Setting Up a PySpark Project
The default Cloudera Data Science Workbench engine currently includes Python 2.7.18 and Python 3.6.10.
PySpark Environmental Variables
To use PySpark with lambda functions that run within the CDH cluster, the Spark executors must have access to a matching version of Python. For many common operating systems, the default system Python will not match the minor release of Python included in Data Science Workbench.
To ensure that the Python versions match, Python can either be installed on every CDH host or made available per job run using Spark’s ability to distribute dependencies. Given the size of a typical isolated Python environment and the desire to avoid repeated uploads from gateway hosts, Cloudera recommends installing Python 2.7 and 3.6 on the cluster if you are using PySpark with lambda functions.

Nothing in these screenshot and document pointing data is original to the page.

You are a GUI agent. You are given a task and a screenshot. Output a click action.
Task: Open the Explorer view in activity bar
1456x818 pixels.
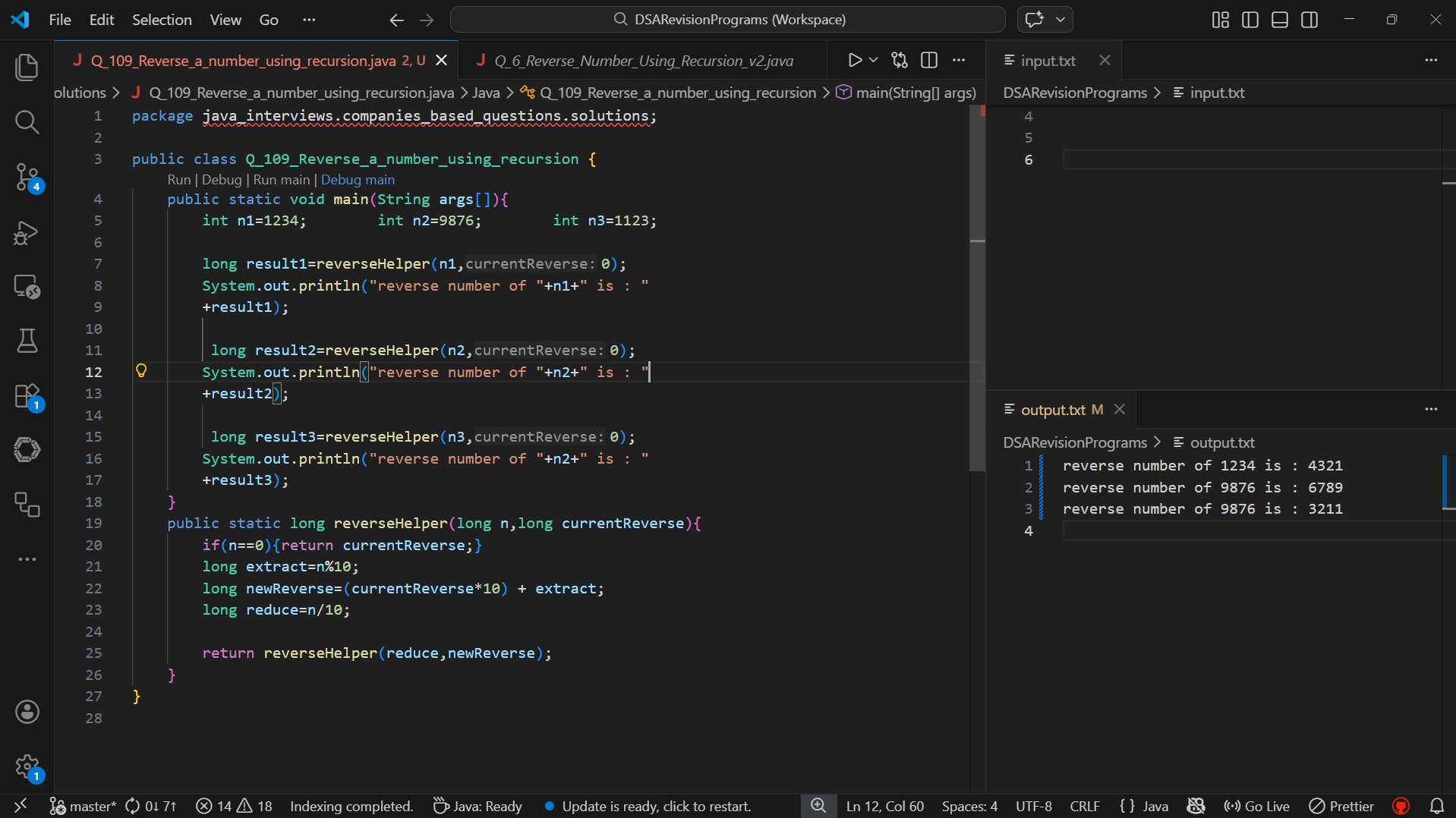[x=27, y=68]
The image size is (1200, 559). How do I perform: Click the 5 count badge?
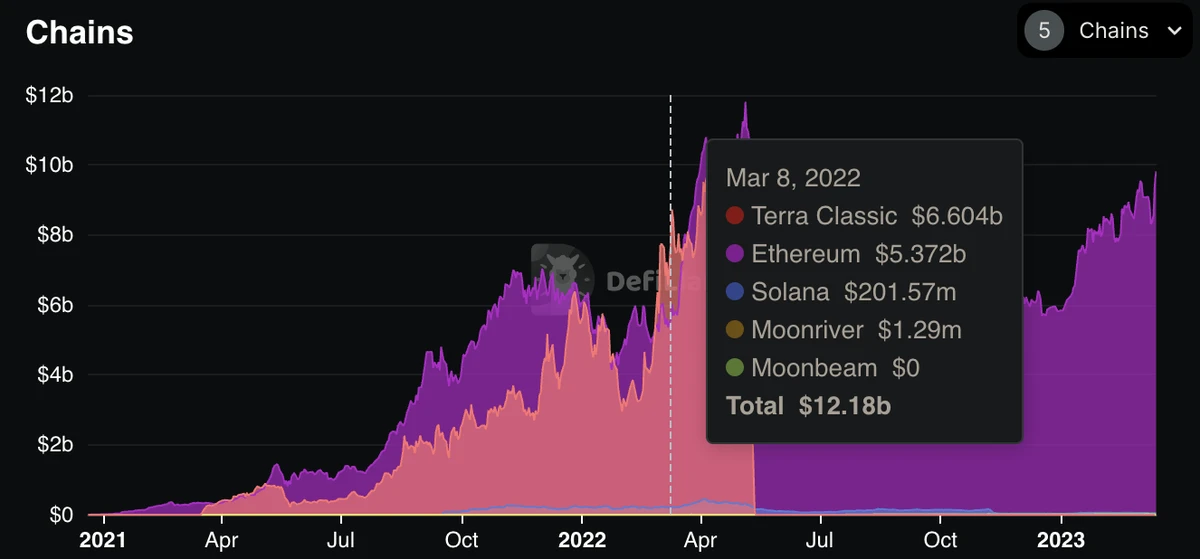(x=1044, y=31)
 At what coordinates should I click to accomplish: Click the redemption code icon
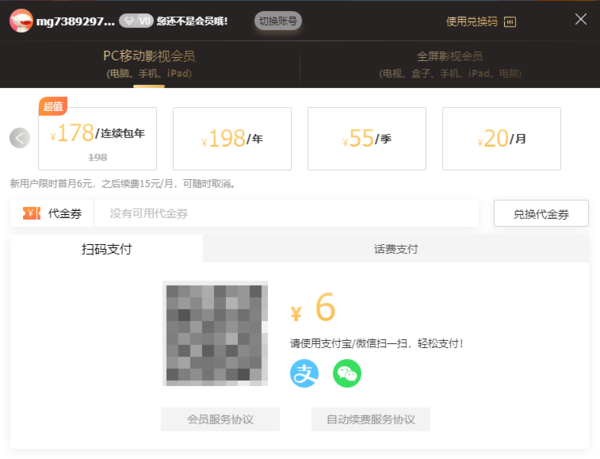pyautogui.click(x=510, y=21)
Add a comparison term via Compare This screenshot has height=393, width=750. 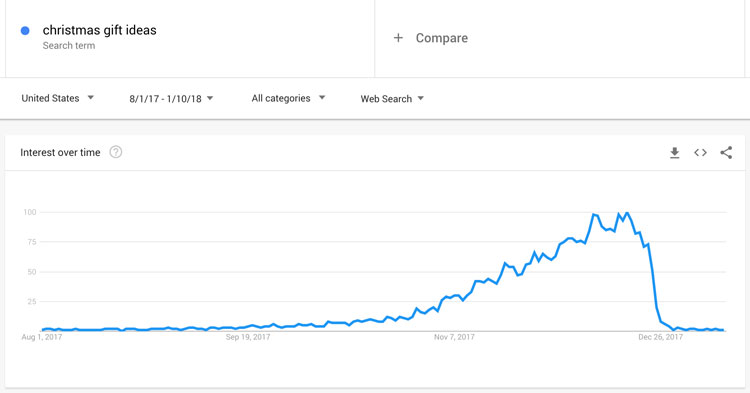pos(441,38)
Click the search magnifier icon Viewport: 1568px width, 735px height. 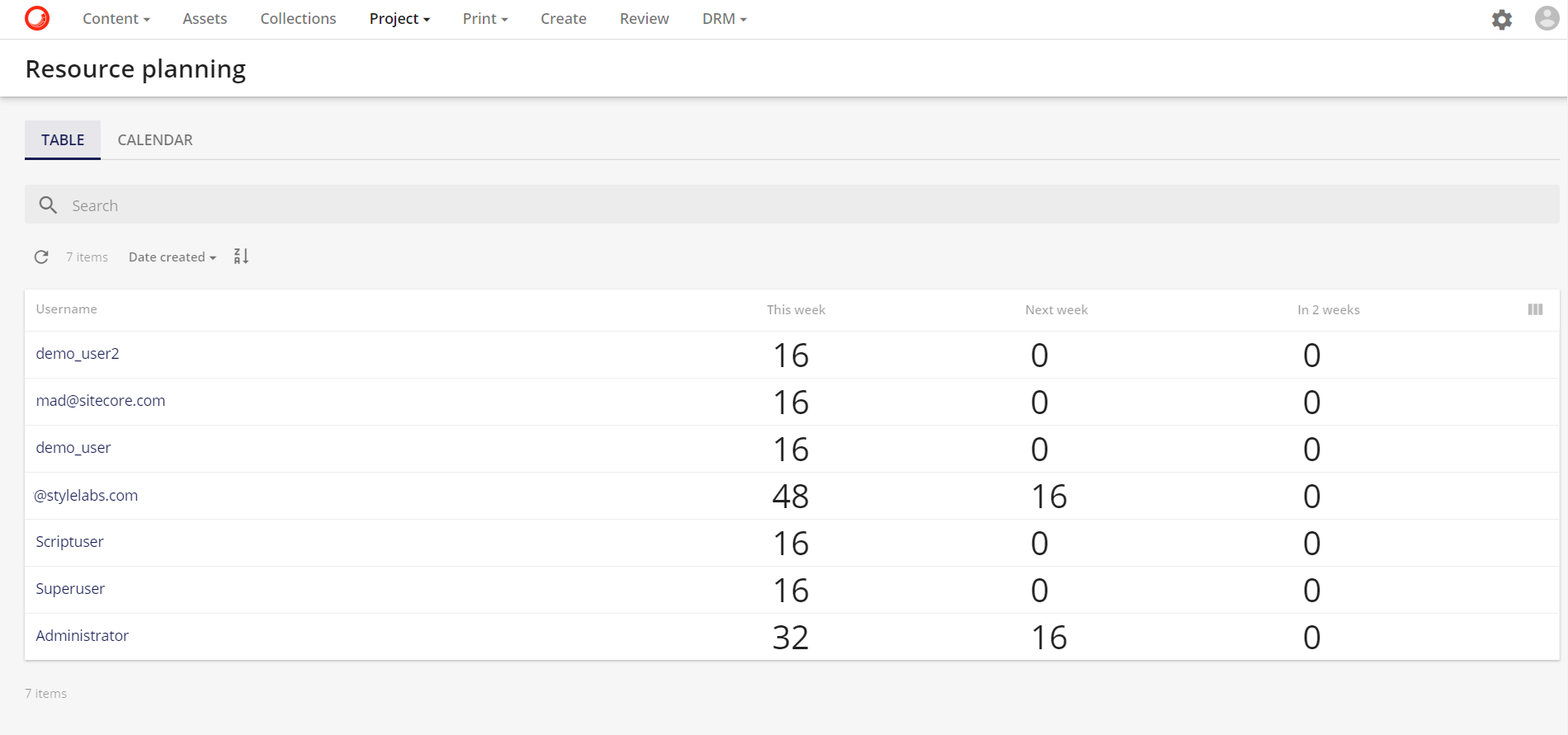click(x=49, y=205)
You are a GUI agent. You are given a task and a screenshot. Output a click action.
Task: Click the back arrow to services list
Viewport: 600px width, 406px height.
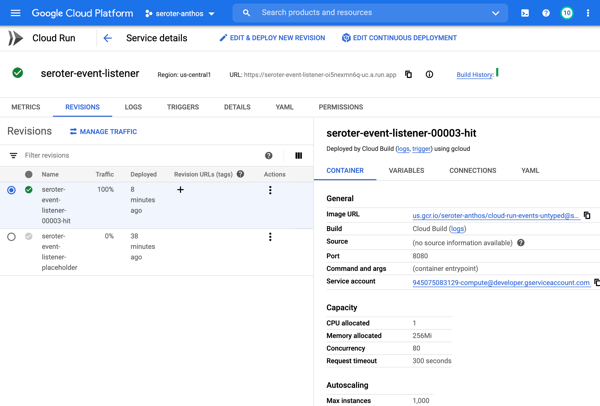tap(107, 38)
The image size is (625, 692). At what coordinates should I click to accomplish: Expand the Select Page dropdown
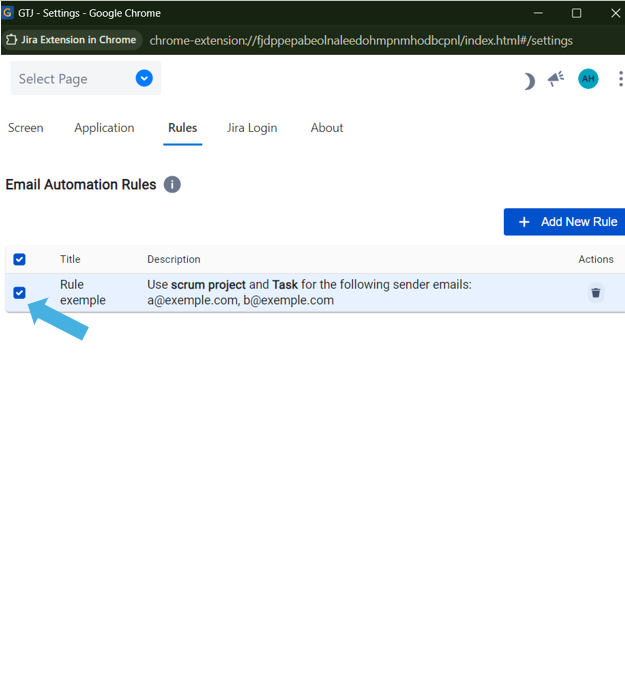85,79
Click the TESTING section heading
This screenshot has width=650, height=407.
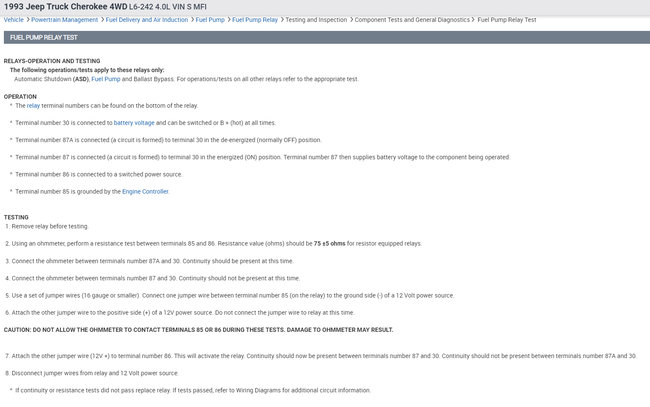[x=16, y=217]
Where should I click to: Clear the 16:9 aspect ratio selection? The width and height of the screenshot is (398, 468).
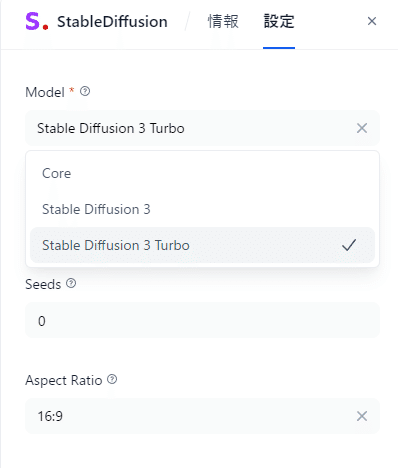coord(362,416)
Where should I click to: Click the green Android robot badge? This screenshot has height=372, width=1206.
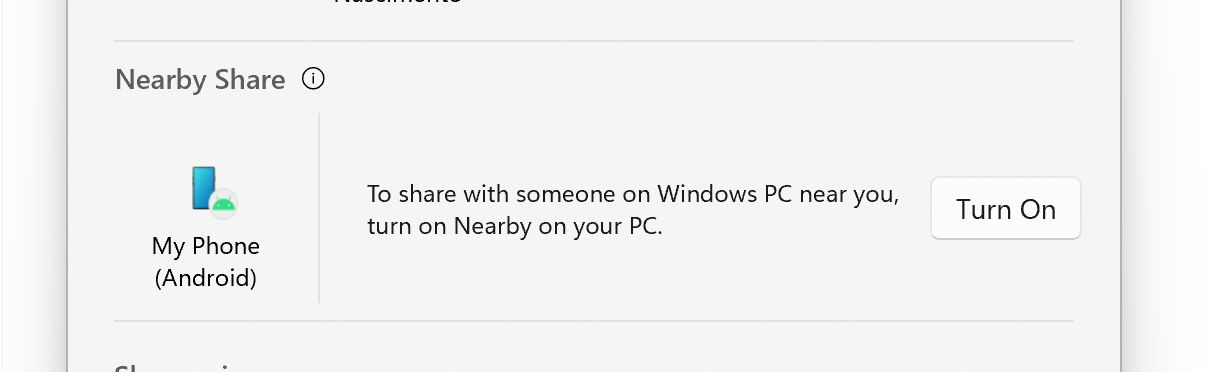pos(223,203)
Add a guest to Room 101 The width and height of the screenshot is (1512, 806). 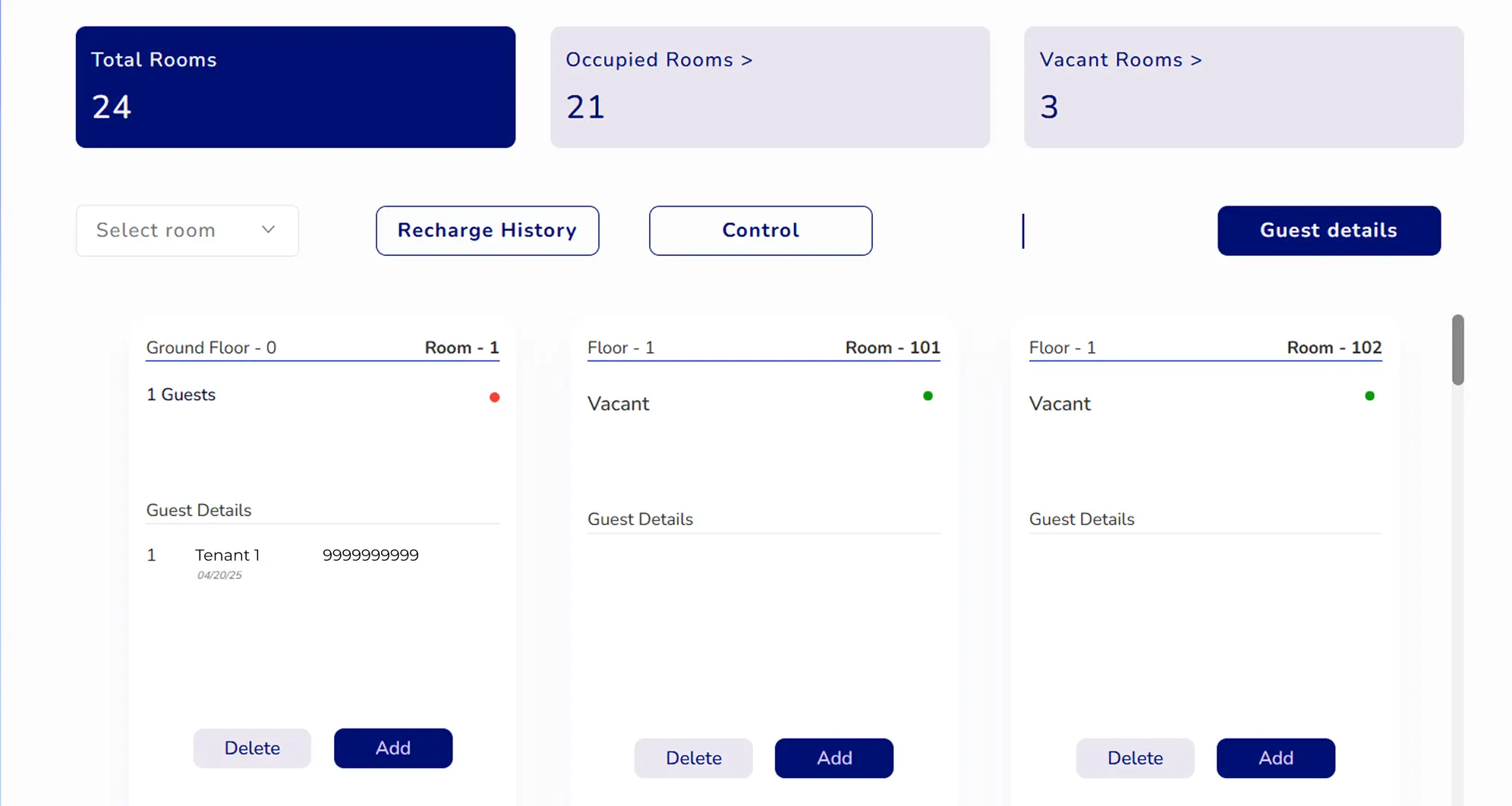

You can install Python 2.7 and 3.6 on the cluster using any method and set the corresponding PYSPARK_PYTHON environment variable in your project. Cloudera Data Science Workbench 1.3 (and higher) include a separate environment variable for Python 3 sessions called PYSPARK3_PYTHON. Python 2 sessions continue to use the default PYSPARK_PYTHON variable. This will allow you to run Python 2 and Python 3 sessions in parallel without either variable being overridden by the other.
Creating and Running a PySpark Project
To get started quickly, use the PySpark template project to create a new project. For instructions, see Creating a Project with Legacy Engine Variants or Creating a Project with ML Runtimes Variants
To run a PySpark project, navigate to the project's overview page, open the workbench console and launch a Python session.
Testing a PySpark Project in Spark Local Mode
Spark's local mode is often useful for testing and debugging purposes. Use the following sample code snippet to start a PySpark session in local mode.
from pyspark.sql import SparkSession
spark = SparkSession\
.builder \
.appName("LocalSparkSession") \
.master("local") \
.getOrCreate()
For more details, refer the Spark documentation: Running Spark Applications.
Spark on ML Runtimes
- Python must be installed on the CDH cluster YARN Node Manager nodes which should match the Python version of the selected ML Runtime (i.e., 3.6 or 3.7)
- This Python version must be specified by its path for Spark using the pyspark_python environment variable
- As an example for 3.7, one could specify the environment variable like this for the
CDSW project:
- "PYSPARK_PYTHON": "/usr/local/bin/python3.7"